As a result of exposure to air pollution and other environmental hazards, oxidative stress may contribute to the development of SBS. Many air contaminants include reactive oxygen species (ROS), which may cause oxidative damage to lipids, proteins, and nucleic acids [16]. When temperatures are kept above the thermal comfort zone of the inhabitants, it causes a rise in symptoms such as headaches, weariness, and mucosal irritation [17]. Regardless of the efficacy of ventilation systems, the number of electronic devices utilized in the workplace increases the heat loads of buildings. In colder regions during the summer, humidification will alleviate SBS symptoms and the sense of dry air by adding moisture [18]. Because relative humidity (RH) in a tropical setting stays much greater, even in an indoor workplace, it is likely that air dryness or humidification are not the cause of SBS in such circumstances.
Owing to exposure to moisture and bio-aerosols, buildings often emit musty or otherwise unpleasant scents, which are best understood in the context of disease through physiological symptoms. SBS symptoms include decreased productivity, nose and throat irritation, headaches, tiredness, asthma, rhinitis, and an increased susceptibility to colds and influenza. Insufficient airflow in confined settings diminishes vigilance, attention, memory, and concentration. SBS, including inflammation, respiratory infections, asthma symptoms, and short-term sick leave, are associated with higher ventilation rates inside buildings, up to around 25 L/s per person [19]. Inconveniences resulting from inadequate illumination may pose a risk to people’s health. The suprachiasmatic nucleus (SCN), a region of the hypothalamus important for controlling circadian rhythms, is regulated by light through the eye and the retinohypothalamic tract. Furthermore, exposure to light decreases melatonin synthesis, which might result in overnight awakenings [20].

3. Methods

As a consequence of a scarcity of land space and the concentration of a massive population inside metropolitan borders, the expanding requirements of the human population have necessitated the construction of denser structures. The majority of everyday activities are conducted inside the built environment for a variety of reasons; thus, the building should be able to create a pleasant and healthy setting in which to spend time and accomplish the objectives effectively.

• [Activity]
Please write out the passage on sick building syndrome in full, word for word.

Collected data entries:
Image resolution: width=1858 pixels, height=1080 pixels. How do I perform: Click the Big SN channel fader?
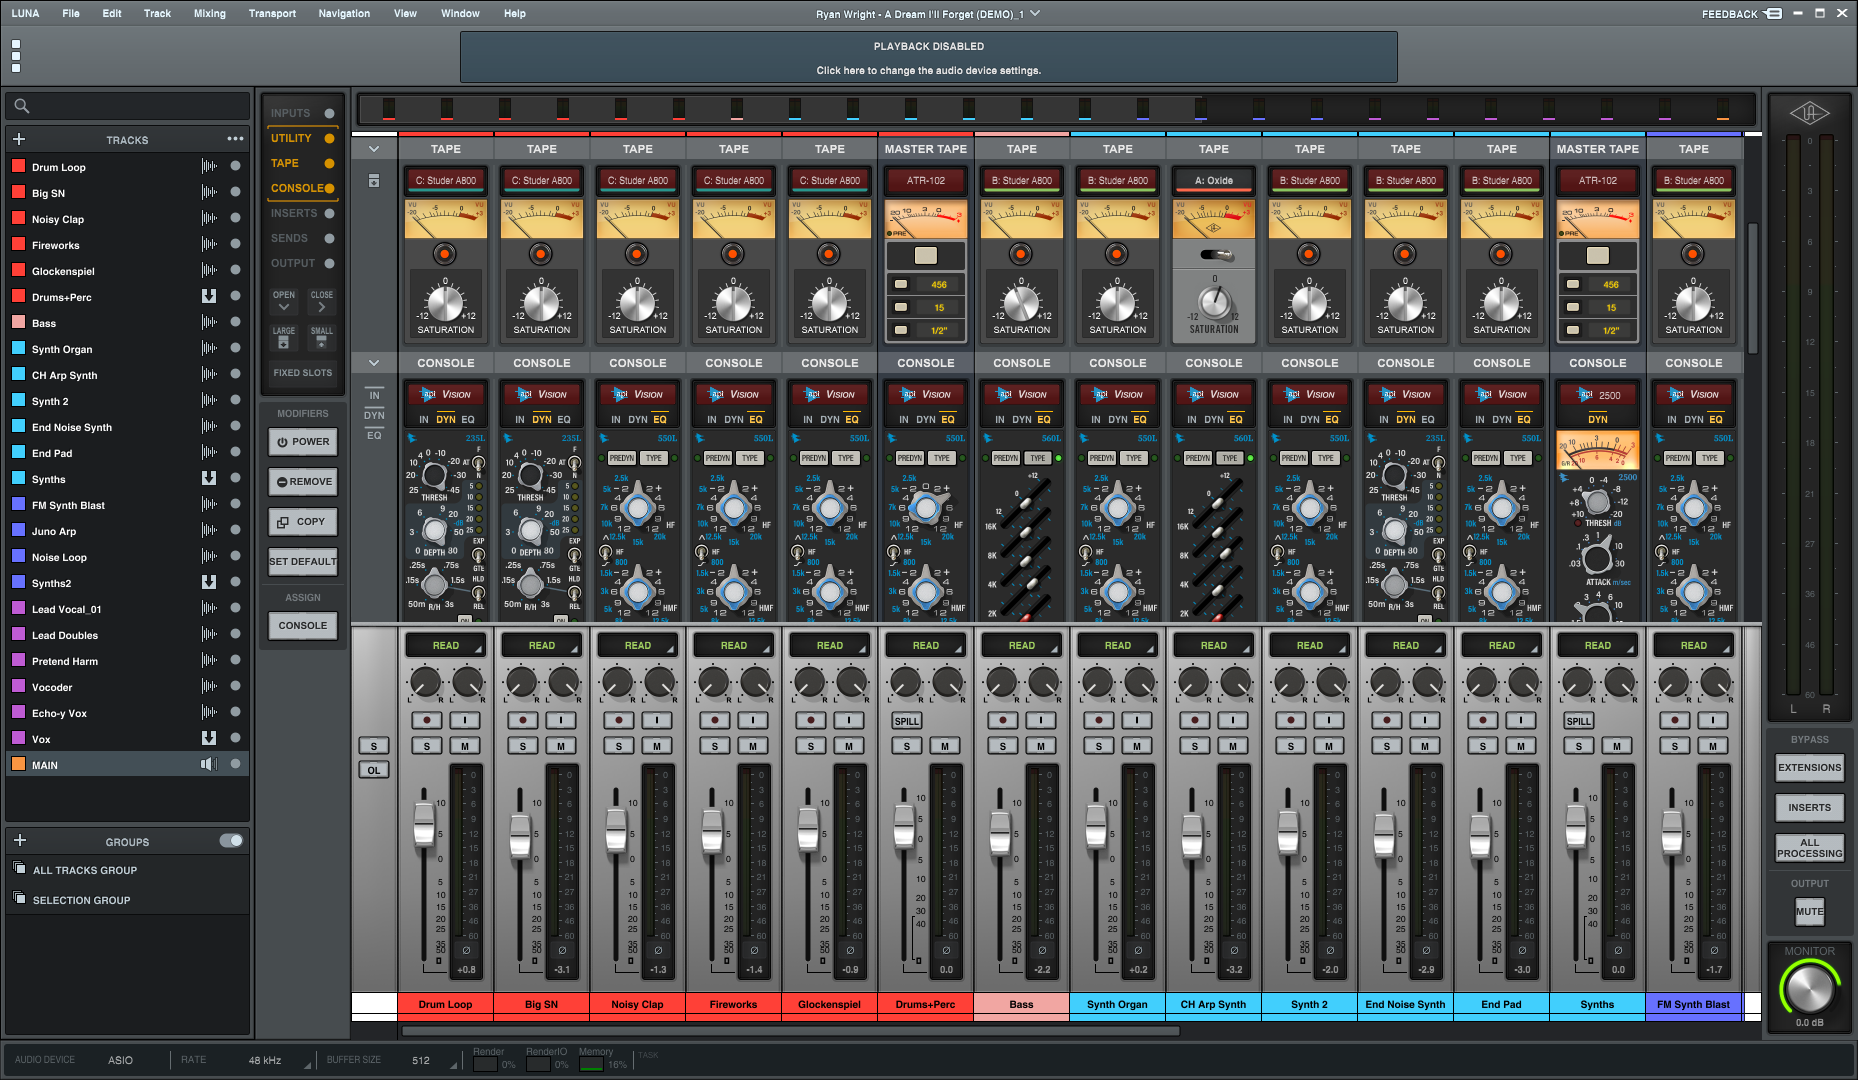click(520, 834)
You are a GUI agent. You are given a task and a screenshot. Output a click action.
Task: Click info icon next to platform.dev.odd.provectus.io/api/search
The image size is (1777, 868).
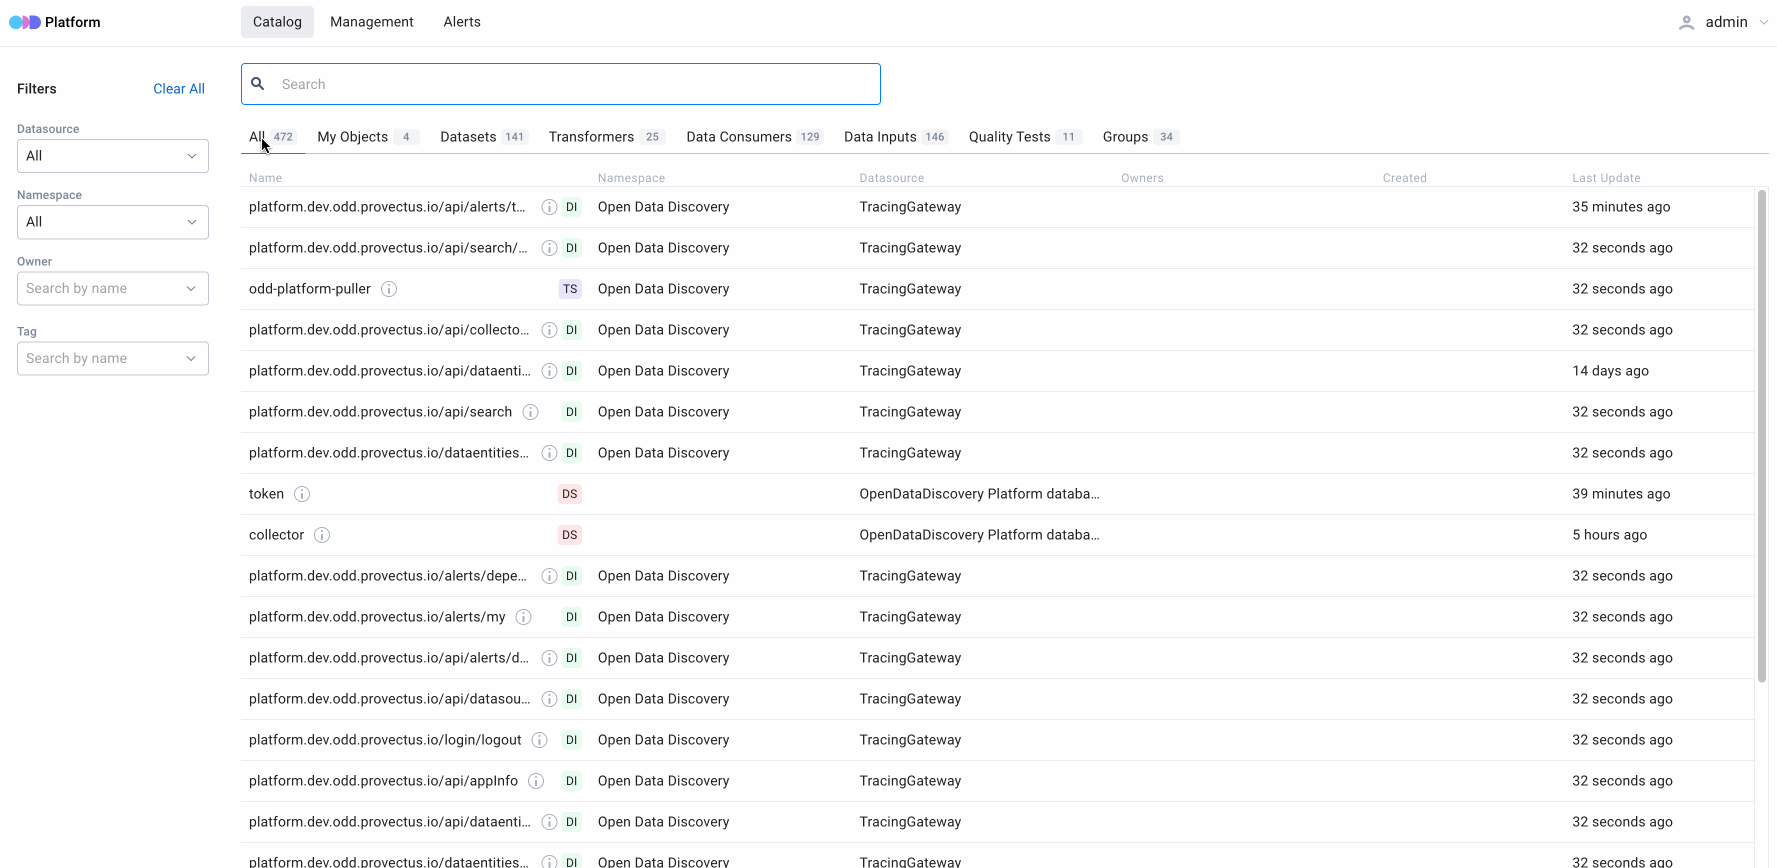(x=531, y=412)
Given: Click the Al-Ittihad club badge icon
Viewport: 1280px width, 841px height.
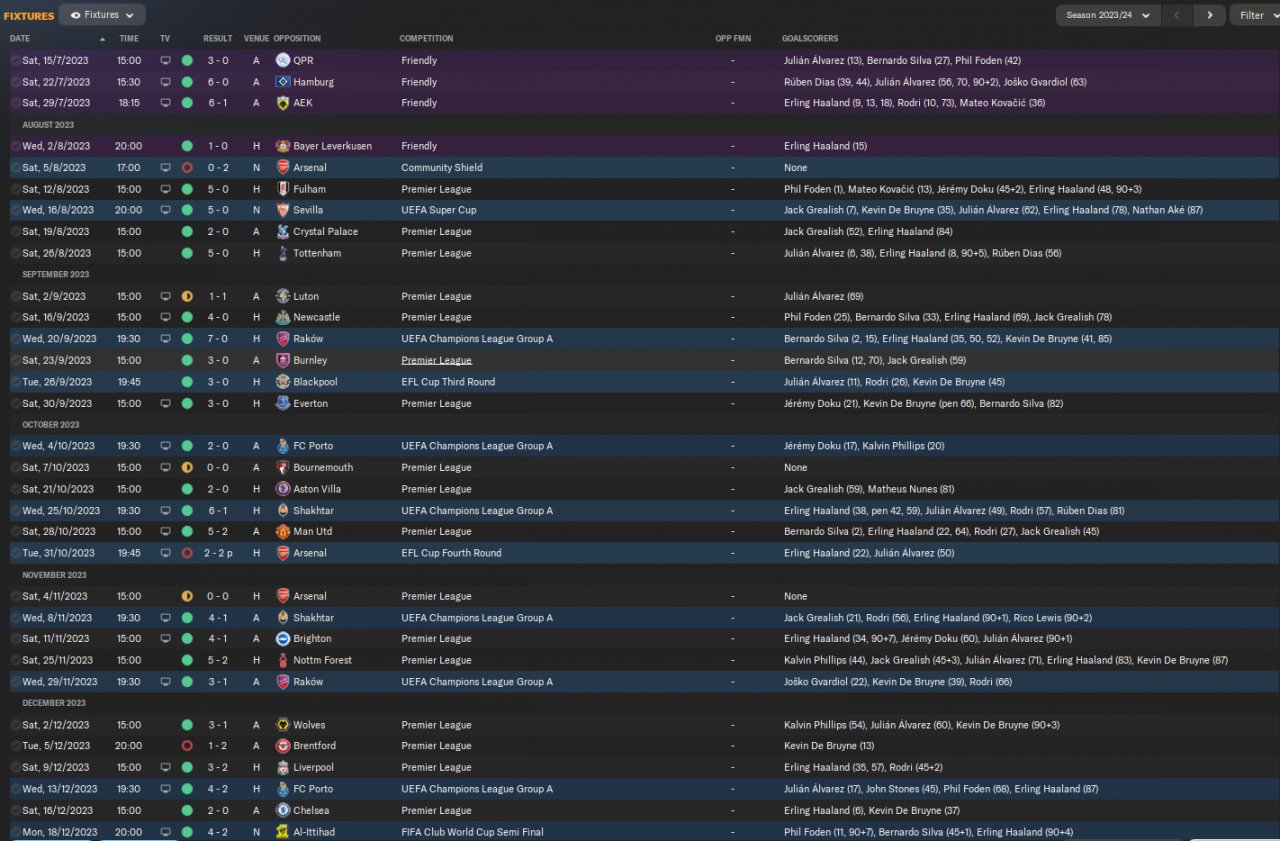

• [Answer to this task]
As a result of exposure to air pollution and other environmental hazards, oxidative stress may contribute to the development of SBS. Many air contaminants include reactive oxygen species (ROS), which may cause oxidative damage to lipids, proteins, and nucleic acids [16]. When temperatures are kept above the thermal comfort zone of the inhabitants, it causes a rise in symptoms such as headaches, weariness, and mucosal irritation [17]. Regardless of the efficacy of ventilation systems, the number of electronic devices utilized in the workplace increases the heat loads of buildings. In colder regions during the summer, humidification will alleviate SBS symptoms and the sense of dry air by adding moisture [18]. Because relative humidity (RH) in a tropical setting stays much greater, even in an indoor workplace, it is likely that air dryness or humidification are not the cause of SBS in such circumstances.
Owing to exposure to moisture and bio-aerosols, buildings often emit musty or otherwise unpleasant scents, which are best understood in the context of disease through physiological symptoms. SBS symptoms include decreased productivity, nose and throat irritation, headaches, tiredness, asthma, rhinitis, and an increased susceptibility to colds and influenza. Insufficient airflow in confined settings diminishes vigilance, attention, memory, and concentration. SBS, including inflammation, respiratory infections, asthma symptoms, and short-term sick leave, are associated with higher ventilation rates inside buildings, up to around 25 L/s per person [19]. Inconveniences resulting from inadequate illumination may pose a risk to people’s health. The suprachiasmatic nucleus (SCN), a region of the hypothalamus important for controlling circadian rhythms, is regulated by light through the eye and the retinohypothalamic tract. Furthermore, exposure to light decreases melatonin synthesis, which might result in overnight awakenings [20].

3. Methods

As a consequence of a scarcity of land space and the concentration of a massive population inside metropolitan borders, the expanding requirements of the human population have necessitated the construction of denser structures. The majority of everyday activities are conducted inside the built environment for a variety of reasons; thus, the building should be able to create a pleasant and healthy setting in which to spend time and accomplish the objectives effectively.